TASK DETAILS = When the string "will" is part of a line below, that line should be copied.

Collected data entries
....

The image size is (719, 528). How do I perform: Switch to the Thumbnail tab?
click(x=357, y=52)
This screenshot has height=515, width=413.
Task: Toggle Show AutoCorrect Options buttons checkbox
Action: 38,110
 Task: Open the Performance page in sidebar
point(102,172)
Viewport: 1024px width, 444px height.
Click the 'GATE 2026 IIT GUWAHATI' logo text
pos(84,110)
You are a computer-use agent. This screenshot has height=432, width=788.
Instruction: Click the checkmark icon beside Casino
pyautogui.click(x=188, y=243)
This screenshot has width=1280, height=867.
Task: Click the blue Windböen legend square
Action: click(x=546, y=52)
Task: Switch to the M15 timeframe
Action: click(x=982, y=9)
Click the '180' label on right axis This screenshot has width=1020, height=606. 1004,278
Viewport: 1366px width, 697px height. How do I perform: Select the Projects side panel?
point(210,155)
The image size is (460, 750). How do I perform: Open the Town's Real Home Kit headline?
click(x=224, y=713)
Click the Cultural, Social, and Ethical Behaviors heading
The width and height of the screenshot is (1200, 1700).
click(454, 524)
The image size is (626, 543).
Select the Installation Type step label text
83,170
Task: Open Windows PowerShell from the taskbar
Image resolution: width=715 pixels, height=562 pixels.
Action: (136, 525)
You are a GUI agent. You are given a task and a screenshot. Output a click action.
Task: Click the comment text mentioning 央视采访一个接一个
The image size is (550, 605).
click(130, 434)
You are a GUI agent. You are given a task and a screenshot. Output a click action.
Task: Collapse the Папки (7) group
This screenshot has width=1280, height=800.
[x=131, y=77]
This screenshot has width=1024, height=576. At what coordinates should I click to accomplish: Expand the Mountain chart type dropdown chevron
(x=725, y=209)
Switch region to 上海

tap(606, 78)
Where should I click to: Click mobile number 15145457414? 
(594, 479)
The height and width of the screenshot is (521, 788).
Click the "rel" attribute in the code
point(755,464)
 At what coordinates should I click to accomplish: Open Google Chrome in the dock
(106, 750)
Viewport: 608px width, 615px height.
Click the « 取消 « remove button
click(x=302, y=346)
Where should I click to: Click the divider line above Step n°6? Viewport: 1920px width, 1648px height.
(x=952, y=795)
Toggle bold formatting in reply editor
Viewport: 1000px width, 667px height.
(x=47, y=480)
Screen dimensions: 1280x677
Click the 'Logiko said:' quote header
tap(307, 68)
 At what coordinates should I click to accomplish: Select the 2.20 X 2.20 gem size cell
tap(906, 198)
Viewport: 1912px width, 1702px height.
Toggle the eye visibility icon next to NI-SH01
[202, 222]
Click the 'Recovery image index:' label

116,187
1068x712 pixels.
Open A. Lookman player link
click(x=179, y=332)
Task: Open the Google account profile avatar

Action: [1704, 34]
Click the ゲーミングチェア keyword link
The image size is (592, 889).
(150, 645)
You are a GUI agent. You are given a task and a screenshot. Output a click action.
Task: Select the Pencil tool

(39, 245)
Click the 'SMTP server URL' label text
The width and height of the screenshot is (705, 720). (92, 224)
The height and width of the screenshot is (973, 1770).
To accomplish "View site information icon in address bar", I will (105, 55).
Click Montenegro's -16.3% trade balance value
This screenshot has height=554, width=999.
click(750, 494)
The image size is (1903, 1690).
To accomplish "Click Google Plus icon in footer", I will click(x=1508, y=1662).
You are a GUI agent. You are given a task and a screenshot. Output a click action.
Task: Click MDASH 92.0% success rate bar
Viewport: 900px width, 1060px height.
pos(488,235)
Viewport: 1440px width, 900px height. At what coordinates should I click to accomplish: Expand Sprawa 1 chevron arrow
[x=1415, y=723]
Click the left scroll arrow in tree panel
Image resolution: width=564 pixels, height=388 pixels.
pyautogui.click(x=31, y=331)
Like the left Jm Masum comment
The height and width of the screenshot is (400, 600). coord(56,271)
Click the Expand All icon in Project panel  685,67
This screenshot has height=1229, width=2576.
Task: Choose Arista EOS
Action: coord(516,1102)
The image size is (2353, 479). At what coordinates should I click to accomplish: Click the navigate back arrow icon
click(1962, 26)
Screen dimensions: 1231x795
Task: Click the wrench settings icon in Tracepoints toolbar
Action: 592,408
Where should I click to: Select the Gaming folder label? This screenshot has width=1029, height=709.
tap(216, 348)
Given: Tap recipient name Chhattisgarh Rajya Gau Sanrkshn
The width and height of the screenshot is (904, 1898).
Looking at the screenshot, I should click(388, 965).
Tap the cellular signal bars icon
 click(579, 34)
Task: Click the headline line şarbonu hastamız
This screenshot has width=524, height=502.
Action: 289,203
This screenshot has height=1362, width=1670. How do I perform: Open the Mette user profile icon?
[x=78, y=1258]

....

TASK OUTPUT =
To accomplish "View site information icon in address bar", I will (105, 55).
To accomplish "Click Google Plus icon in footer", I will click(x=1508, y=1662).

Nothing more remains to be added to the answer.